Bah.. I know he used the Artic Silver removal compound and the Artic Silver thermal paste.. and he works at a computer repair shop.

But I live in the country, so whooooooooo knows.

I'm just afraid of breaking a post on the fan that is currently in there if I remove it myself.

#13 Edited by Codeacious (960 posts) -

If you're sure that it's the CPU fan, then yeah, replace it, but if you didn't check the CPU paste after installing the new fan, you should do that. If it doesn't look right, get some IC Diamond or GELID Extreme and repaste it, even if you're installing a new CPU fan, to make sure your temps aren't spiking. The fans people have suggested are perfectly fine.

It's not too hard to remove a fan, just be gentle and it'll be fine. There's also plenty of tutorials on how to remove and install fans if you look around.

Personally, I use Intel XTU and HWiNFO to monitor everything CPU related (and more) in my computer.

#14 Posted by Alexander (1721 posts) -

@alexander said:

@alternate said:

more likely the thermal grease was incorrectly applied when you swapped the cooler. Even a crappy cooler should be doing a better job than that.

@MethodMan008Yeah, definitely look into replacing the thermal compound first. You'll need some rubbing alcohol / surgical spirit to remove the old stuff properly.

Bah.. I know he used the Artic Silver removal compound and the Artic Silver thermal paste.. and he works at a computer repair shop.

But I live in the country, so whooooooooo knows.

I'm just afraid of breaking a post on the fan that is currently in there if I remove it myself.

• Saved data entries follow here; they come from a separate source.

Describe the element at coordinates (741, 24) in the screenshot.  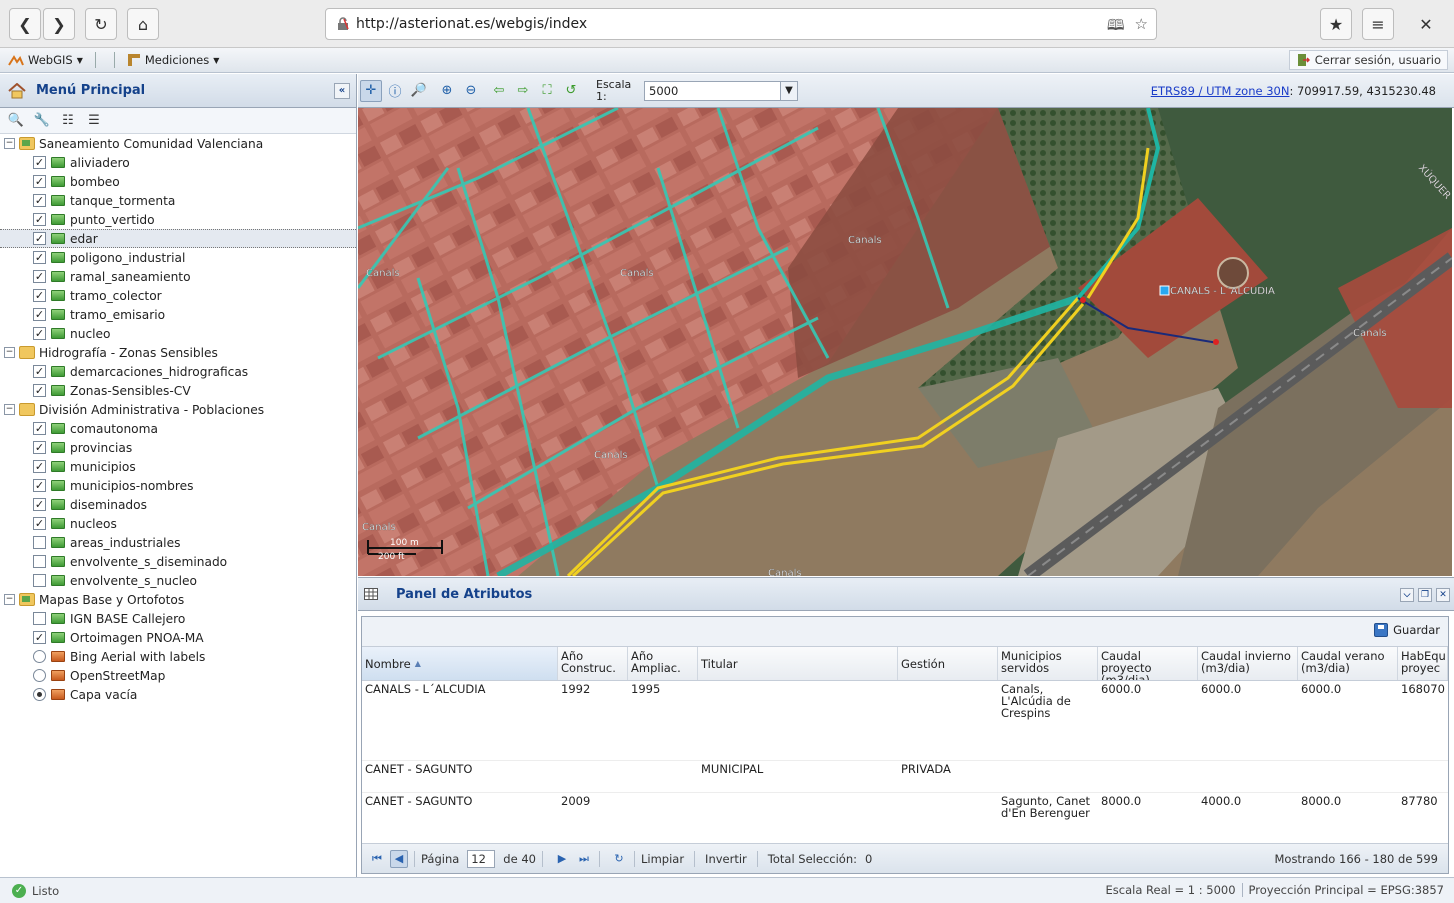
I see `url-bar: http://asterionat.es/webgis/index 🕮 ☆` at that location.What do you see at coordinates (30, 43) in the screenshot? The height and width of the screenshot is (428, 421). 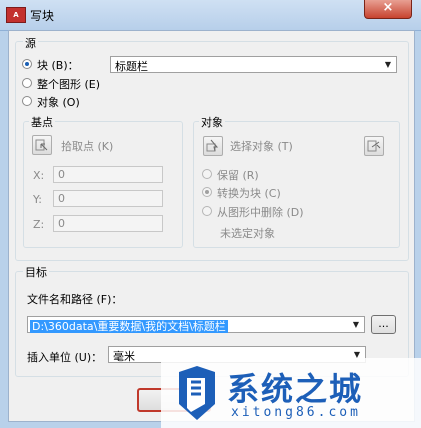 I see `source-group-label: 源` at bounding box center [30, 43].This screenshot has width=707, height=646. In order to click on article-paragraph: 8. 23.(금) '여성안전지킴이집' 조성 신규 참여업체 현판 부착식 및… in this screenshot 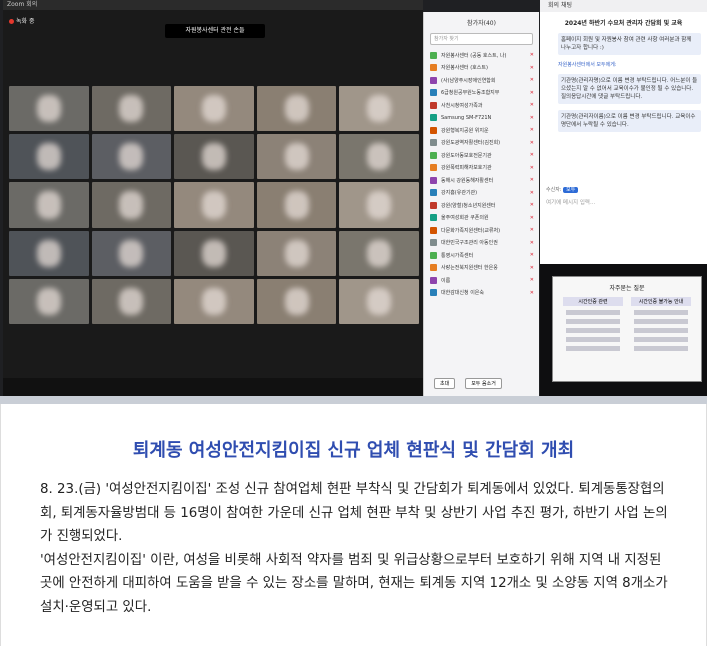, I will do `click(354, 513)`. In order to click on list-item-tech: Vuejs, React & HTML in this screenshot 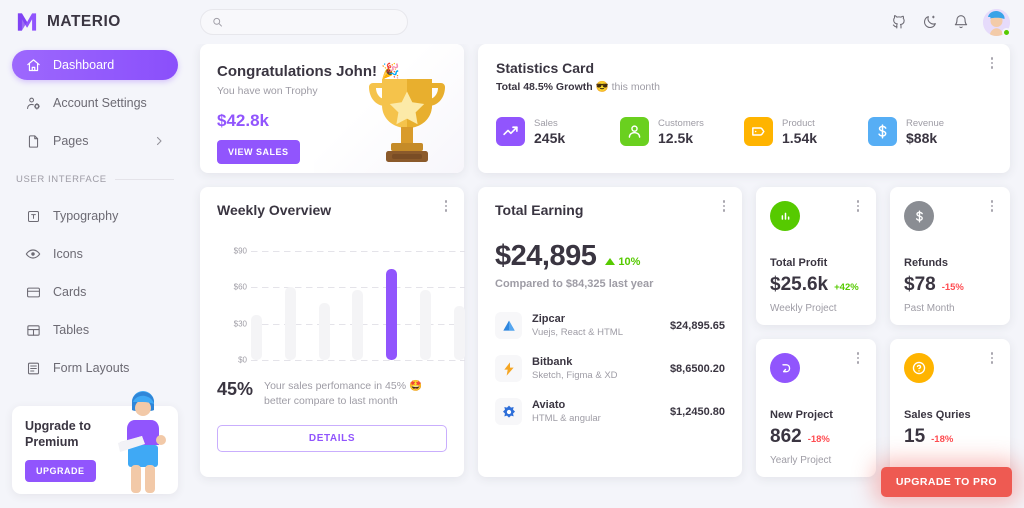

It wouldn't hurt to get a replacement CPU cooler anyway as they often perform better and are quieter especially if the spare you are using has been used before. I can recommend Cooler Master (but check the specific model for reviews) some of their coolers give great performance and their prices are low, unlike Noctua. They also come with some thermal compound. Just about any cooler you buy will require you to fit a backplate to the motherboard, which of course means removing it from the case, which in turn means unplugging and unscrewing but you'd have to do that anyway to get rid of the old one. A tonne of videos on YouTube can guide you through just about anything. Some coolers can be tall, so make sure your case is wide enough. To remove the stock cooler without breaking the feet, just use a flat-head to unlock the 4 feet and then a pair of pliers to hold the 4 clips shut at the rear, it should come out easily. As for removing the old stuff, you don't need anything fancy, just rubbing alcohol and you'll find that in a bunch of places, even in the country.